• YOUR OBJECTIVE: Every record must appear in the answer exactly as it stands.

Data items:

----------------------------------------

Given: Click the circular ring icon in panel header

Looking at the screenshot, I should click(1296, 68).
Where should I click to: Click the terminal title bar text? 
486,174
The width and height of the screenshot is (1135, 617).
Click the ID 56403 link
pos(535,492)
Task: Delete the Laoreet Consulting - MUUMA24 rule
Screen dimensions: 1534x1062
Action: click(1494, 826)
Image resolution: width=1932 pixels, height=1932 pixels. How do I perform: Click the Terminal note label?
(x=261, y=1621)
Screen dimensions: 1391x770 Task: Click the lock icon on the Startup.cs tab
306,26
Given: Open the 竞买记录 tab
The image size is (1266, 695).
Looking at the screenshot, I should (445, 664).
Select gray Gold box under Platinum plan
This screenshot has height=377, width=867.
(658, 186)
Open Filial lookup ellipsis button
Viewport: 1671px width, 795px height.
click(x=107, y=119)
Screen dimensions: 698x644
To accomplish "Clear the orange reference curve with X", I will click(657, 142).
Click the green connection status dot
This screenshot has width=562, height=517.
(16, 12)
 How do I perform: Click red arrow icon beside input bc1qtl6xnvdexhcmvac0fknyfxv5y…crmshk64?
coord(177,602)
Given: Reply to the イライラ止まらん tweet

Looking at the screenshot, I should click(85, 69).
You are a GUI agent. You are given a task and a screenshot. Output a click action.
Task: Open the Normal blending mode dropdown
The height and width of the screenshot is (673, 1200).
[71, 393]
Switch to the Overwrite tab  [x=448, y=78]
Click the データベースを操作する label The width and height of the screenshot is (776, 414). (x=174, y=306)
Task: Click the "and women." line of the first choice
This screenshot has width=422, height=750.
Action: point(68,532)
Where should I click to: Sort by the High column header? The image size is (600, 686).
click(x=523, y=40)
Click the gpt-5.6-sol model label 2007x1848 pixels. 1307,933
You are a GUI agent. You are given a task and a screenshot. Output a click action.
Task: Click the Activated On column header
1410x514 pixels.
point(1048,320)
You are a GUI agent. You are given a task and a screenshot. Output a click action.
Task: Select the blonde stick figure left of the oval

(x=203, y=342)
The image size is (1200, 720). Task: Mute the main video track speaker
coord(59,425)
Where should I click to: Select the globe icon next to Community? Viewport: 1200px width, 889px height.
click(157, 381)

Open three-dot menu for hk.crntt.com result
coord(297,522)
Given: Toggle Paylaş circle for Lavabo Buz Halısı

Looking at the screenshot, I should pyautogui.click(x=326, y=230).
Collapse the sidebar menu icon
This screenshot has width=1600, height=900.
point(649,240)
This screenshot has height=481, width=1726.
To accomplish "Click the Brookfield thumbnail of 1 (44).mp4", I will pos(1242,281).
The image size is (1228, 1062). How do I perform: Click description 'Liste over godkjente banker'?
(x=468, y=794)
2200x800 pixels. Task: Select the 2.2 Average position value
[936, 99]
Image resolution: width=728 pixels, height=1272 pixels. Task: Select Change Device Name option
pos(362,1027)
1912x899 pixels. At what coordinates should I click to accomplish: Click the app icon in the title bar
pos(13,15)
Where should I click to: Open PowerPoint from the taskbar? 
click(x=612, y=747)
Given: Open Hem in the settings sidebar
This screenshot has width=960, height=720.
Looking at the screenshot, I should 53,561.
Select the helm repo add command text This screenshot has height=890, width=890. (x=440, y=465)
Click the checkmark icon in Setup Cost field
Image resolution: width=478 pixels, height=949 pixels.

----------------------------------------

• REPLY:
Given: Click the circular ring icon in panel header

Looking at the screenshot, I should click(1296, 68).
Where should I click to: Click the terminal title bar text? 
486,174
The width and height of the screenshot is (1135, 617).
Click the ID 56403 link
pos(535,492)
Task: Delete the Laoreet Consulting - MUUMA24 rule
Screen dimensions: 1534x1062
Action: click(1494, 826)
Image resolution: width=1932 pixels, height=1932 pixels. How do I perform: Click the Terminal note label?
(x=261, y=1621)
Screen dimensions: 1391x770 Task: Click the lock icon on the Startup.cs tab
306,26
Given: Open the 竞买记录 tab
The image size is (1266, 695).
Looking at the screenshot, I should (445, 664).
Select gray Gold box under Platinum plan
This screenshot has height=377, width=867.
(658, 186)
Open Filial lookup ellipsis button
Viewport: 1671px width, 795px height.
click(x=107, y=119)
Screen dimensions: 698x644
To accomplish "Clear the orange reference curve with X", I will click(657, 142).
Click the green connection status dot
This screenshot has width=562, height=517.
(16, 12)
 How do I perform: Click red arrow icon beside input bc1qtl6xnvdexhcmvac0fknyfxv5y…crmshk64?
coord(177,602)
Given: Reply to the イライラ止まらん tweet

Looking at the screenshot, I should click(85, 69).
You are a GUI agent. You are given a task and a screenshot. Output a click action.
Task: Open the Normal blending mode dropdown
The height and width of the screenshot is (673, 1200).
[71, 393]
Switch to the Overwrite tab  [x=448, y=78]
Click the データベースを操作する label The width and height of the screenshot is (776, 414). (x=174, y=306)
Task: Click the "and women." line of the first choice
This screenshot has width=422, height=750.
Action: point(68,532)
Where should I click to: Sort by the High column header? The image size is (600, 686).
click(x=523, y=40)
Click the gpt-5.6-sol model label 2007x1848 pixels. 1307,933
You are a GUI agent. You are given a task and a screenshot. Output a click action.
Task: Click the Activated On column header
1410x514 pixels.
point(1048,320)
You are a GUI agent. You are given a task and a screenshot. Output a click action.
Task: Select the blonde stick figure left of the oval

(x=203, y=342)
The image size is (1200, 720). Task: Mute the main video track speaker
coord(59,425)
Where should I click to: Select the globe icon next to Community? Viewport: 1200px width, 889px height.
click(157, 381)

Open three-dot menu for hk.crntt.com result
coord(297,522)
Given: Toggle Paylaş circle for Lavabo Buz Halısı

Looking at the screenshot, I should pyautogui.click(x=326, y=230).
Collapse the sidebar menu icon
This screenshot has width=1600, height=900.
point(649,240)
This screenshot has height=481, width=1726.
To accomplish "Click the Brookfield thumbnail of 1 (44).mp4", I will pos(1242,281).
The image size is (1228, 1062). How do I perform: Click description 'Liste over godkjente banker'?
(x=468, y=794)
2200x800 pixels. Task: Select the 2.2 Average position value
[936, 99]
Image resolution: width=728 pixels, height=1272 pixels. Task: Select Change Device Name option
pos(362,1027)
1912x899 pixels. At what coordinates should I click to accomplish: Click the app icon in the title bar
pos(13,15)
Where should I click to: Open PowerPoint from the taskbar? 
click(x=612, y=747)
Given: Open Hem in the settings sidebar
This screenshot has width=960, height=720.
Looking at the screenshot, I should 53,561.
Select the helm repo add command text This screenshot has height=890, width=890. (x=440, y=465)
Click the checkmark icon in Setup Cost field
Image resolution: width=478 pixels, height=949 pixels.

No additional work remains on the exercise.